- [THE TASK]
Reproduce each line of the listing exactly.

++++ DATA TO USE

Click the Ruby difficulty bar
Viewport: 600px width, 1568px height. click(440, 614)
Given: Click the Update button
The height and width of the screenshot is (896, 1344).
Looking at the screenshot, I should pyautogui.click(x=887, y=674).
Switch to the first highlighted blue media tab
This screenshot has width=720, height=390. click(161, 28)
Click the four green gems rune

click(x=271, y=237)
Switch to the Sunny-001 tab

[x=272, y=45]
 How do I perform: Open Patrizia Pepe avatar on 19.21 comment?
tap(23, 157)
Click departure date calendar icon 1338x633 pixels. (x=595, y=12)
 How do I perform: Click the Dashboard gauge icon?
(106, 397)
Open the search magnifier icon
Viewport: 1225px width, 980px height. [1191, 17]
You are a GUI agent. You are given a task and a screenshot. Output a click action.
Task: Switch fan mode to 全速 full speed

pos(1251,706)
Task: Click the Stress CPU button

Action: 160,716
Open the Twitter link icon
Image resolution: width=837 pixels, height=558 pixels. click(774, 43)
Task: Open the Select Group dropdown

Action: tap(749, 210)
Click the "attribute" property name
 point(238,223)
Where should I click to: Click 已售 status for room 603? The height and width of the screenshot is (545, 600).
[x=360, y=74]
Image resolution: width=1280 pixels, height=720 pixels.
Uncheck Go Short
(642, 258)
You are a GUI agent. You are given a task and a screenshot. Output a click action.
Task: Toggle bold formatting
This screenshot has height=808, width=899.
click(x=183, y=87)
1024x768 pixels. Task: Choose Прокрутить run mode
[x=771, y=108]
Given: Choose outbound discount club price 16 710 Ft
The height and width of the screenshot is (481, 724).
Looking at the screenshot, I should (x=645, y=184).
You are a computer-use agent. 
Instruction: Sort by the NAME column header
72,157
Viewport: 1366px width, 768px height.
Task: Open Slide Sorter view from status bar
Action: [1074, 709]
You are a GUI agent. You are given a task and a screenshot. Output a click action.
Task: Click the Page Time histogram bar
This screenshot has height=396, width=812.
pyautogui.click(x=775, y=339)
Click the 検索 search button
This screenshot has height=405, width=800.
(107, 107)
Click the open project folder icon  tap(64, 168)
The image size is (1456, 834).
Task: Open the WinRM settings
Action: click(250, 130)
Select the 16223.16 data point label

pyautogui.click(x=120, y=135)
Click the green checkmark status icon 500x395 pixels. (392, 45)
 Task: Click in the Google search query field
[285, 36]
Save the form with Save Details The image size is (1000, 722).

++++++++

- [WRITTEN ANSWER]
Click the Ruby difficulty bar
Viewport: 600px width, 1568px height. click(440, 614)
Given: Click the Update button
The height and width of the screenshot is (896, 1344).
Looking at the screenshot, I should pyautogui.click(x=887, y=674).
Switch to the first highlighted blue media tab
This screenshot has width=720, height=390. click(161, 28)
Click the four green gems rune

click(x=271, y=237)
Switch to the Sunny-001 tab

[x=272, y=45]
 How do I perform: Open Patrizia Pepe avatar on 19.21 comment?
tap(23, 157)
Click departure date calendar icon 1338x633 pixels. (x=595, y=12)
 How do I perform: Click the Dashboard gauge icon?
(106, 397)
Open the search magnifier icon
Viewport: 1225px width, 980px height. [1191, 17]
You are a GUI agent. You are given a task and a screenshot. Output a click action.
Task: Switch fan mode to 全速 full speed

pos(1251,706)
Task: Click the Stress CPU button

Action: 160,716
Open the Twitter link icon
Image resolution: width=837 pixels, height=558 pixels. click(774, 43)
Task: Open the Select Group dropdown

Action: tap(749, 210)
Click the "attribute" property name
 point(238,223)
Where should I click to: Click 已售 status for room 603? The height and width of the screenshot is (545, 600).
[x=360, y=74]
Image resolution: width=1280 pixels, height=720 pixels.
Uncheck Go Short
(642, 258)
You are a GUI agent. You are given a task and a screenshot. Output a click action.
Task: Toggle bold formatting
This screenshot has height=808, width=899.
click(x=183, y=87)
1024x768 pixels. Task: Choose Прокрутить run mode
[x=771, y=108]
Given: Choose outbound discount club price 16 710 Ft
The height and width of the screenshot is (481, 724).
Looking at the screenshot, I should (x=645, y=184).
You are a computer-use agent. 
Instruction: Sort by the NAME column header
72,157
Viewport: 1366px width, 768px height.
Task: Open Slide Sorter view from status bar
Action: [1074, 709]
You are a GUI agent. You are given a task and a screenshot. Output a click action.
Task: Click the Page Time histogram bar
This screenshot has height=396, width=812.
pyautogui.click(x=775, y=339)
Click the 検索 search button
This screenshot has height=405, width=800.
(107, 107)
Click the open project folder icon  tap(64, 168)
The image size is (1456, 834).
Task: Open the WinRM settings
Action: click(250, 130)
Select the 16223.16 data point label

pyautogui.click(x=120, y=135)
Click the green checkmark status icon 500x395 pixels. (392, 45)
 Task: Click in the Google search query field
[285, 36]
Save the form with Save Details The image size is (1000, 722).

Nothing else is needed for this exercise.